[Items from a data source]
..............................
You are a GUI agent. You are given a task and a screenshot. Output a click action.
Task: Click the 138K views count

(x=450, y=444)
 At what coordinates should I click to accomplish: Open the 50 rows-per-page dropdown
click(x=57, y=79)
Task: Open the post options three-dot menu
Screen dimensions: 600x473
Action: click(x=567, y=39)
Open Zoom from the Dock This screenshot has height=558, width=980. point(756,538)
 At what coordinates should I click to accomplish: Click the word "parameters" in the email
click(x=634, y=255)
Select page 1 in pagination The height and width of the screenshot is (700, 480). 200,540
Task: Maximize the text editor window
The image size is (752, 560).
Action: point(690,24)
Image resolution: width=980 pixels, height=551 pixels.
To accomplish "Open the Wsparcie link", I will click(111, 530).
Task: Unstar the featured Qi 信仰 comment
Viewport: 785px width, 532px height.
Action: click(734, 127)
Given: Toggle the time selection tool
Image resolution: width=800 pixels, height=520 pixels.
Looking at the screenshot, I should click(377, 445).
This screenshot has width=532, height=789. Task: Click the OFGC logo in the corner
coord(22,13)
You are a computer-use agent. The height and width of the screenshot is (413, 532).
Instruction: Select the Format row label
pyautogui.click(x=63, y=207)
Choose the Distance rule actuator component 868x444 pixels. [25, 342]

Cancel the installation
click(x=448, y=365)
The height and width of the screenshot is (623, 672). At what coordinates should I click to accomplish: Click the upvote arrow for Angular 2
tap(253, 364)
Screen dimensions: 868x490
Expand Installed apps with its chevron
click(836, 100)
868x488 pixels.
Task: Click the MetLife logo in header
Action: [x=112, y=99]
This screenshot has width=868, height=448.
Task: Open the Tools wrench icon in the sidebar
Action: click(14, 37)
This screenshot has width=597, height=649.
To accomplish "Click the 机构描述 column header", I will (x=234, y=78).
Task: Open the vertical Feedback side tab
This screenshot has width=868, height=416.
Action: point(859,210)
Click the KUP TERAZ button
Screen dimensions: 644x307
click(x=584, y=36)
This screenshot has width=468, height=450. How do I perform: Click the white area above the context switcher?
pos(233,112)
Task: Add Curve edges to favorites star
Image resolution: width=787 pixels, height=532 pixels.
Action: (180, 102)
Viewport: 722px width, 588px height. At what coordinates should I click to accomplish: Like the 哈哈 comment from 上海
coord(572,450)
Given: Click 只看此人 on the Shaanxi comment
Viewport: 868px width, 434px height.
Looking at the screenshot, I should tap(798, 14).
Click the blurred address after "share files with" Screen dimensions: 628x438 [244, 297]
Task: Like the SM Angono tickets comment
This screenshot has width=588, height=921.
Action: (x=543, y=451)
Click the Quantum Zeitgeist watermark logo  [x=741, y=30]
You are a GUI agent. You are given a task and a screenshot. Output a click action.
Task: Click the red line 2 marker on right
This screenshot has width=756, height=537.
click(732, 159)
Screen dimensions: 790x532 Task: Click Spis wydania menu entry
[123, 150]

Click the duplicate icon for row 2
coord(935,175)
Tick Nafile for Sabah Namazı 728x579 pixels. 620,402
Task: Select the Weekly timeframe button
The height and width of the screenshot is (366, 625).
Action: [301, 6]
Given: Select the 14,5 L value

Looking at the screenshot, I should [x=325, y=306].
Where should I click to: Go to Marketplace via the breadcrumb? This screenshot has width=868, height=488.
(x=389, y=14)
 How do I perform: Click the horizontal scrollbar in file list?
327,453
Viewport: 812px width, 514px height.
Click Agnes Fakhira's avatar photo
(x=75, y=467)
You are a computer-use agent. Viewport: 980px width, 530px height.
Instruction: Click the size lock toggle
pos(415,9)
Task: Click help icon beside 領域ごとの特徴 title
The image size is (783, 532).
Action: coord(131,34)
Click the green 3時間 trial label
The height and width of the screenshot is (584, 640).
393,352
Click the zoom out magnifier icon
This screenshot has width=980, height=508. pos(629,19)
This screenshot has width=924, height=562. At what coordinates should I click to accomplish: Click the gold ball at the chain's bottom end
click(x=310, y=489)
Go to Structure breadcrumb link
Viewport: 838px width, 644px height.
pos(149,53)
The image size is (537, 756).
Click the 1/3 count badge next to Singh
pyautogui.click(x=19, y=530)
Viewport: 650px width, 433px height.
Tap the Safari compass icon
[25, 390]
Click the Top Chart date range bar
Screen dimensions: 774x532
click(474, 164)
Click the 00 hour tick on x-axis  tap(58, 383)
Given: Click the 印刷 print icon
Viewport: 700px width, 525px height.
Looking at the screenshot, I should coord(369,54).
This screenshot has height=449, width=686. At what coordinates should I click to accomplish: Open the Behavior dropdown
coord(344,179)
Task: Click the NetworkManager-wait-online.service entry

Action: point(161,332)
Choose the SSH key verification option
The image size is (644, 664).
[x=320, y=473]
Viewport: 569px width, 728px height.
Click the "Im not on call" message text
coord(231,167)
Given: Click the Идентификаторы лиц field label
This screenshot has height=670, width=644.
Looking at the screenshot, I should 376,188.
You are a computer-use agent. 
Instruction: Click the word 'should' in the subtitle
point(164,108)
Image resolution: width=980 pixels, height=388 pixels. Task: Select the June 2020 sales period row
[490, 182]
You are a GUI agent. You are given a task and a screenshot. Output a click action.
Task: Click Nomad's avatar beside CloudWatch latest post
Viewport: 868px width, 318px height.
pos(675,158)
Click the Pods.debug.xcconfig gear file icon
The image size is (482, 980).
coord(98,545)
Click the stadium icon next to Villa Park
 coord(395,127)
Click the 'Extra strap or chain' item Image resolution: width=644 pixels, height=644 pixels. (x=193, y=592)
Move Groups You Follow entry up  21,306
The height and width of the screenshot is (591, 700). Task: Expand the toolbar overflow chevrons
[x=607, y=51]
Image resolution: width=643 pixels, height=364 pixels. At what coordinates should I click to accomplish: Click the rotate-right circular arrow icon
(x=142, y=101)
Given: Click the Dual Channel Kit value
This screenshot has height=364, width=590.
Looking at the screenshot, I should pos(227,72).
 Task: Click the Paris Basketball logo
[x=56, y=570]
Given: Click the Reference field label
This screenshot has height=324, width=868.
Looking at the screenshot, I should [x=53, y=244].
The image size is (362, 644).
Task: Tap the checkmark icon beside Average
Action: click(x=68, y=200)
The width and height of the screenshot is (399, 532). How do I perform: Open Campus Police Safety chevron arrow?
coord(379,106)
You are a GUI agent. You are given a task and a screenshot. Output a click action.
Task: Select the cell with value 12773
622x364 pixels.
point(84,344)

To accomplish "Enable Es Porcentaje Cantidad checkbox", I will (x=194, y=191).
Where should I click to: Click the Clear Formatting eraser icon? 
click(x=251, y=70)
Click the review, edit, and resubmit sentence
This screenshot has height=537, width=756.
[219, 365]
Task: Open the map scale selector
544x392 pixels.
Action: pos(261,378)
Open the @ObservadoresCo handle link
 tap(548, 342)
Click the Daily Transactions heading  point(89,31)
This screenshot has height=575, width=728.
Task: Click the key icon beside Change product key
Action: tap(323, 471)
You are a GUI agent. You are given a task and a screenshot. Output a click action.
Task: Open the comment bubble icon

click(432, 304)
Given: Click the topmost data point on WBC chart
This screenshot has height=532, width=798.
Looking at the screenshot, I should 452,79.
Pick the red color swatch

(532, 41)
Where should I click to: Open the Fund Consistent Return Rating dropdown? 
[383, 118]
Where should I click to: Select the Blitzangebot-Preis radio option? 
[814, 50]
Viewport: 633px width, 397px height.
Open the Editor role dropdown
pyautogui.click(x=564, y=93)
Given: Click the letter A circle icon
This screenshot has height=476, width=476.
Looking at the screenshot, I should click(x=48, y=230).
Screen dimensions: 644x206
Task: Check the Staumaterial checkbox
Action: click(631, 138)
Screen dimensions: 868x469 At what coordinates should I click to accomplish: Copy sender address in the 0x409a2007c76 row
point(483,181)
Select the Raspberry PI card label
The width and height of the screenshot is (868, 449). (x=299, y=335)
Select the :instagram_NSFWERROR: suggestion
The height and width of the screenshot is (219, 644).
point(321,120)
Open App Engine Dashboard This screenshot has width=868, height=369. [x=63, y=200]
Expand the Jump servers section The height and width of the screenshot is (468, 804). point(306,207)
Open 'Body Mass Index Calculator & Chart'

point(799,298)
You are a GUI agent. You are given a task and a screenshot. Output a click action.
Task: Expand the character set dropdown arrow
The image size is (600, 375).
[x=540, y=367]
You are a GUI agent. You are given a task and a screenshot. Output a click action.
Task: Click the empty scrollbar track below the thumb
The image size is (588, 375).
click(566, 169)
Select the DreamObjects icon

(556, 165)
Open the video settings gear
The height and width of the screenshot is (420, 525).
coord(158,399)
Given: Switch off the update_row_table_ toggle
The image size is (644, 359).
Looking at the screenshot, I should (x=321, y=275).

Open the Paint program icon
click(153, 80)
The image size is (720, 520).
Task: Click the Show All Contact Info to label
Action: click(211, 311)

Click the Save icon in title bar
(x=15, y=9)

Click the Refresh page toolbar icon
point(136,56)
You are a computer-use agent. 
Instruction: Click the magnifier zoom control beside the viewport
..............................
*What is expected*
Of the lines above, retype only those from the line containing "Select page 1" through the line containing "Given: Toggle the time selection tool", including both, exactly.

*Finished exercise*
Select page 1 in pagination The height and width of the screenshot is (700, 480). 200,540
Task: Maximize the text editor window
The image size is (752, 560).
Action: point(690,24)
Image resolution: width=980 pixels, height=551 pixels.
To accomplish "Open the Wsparcie link", I will click(111, 530).
Task: Unstar the featured Qi 信仰 comment
Viewport: 785px width, 532px height.
Action: click(734, 127)
Given: Toggle the time selection tool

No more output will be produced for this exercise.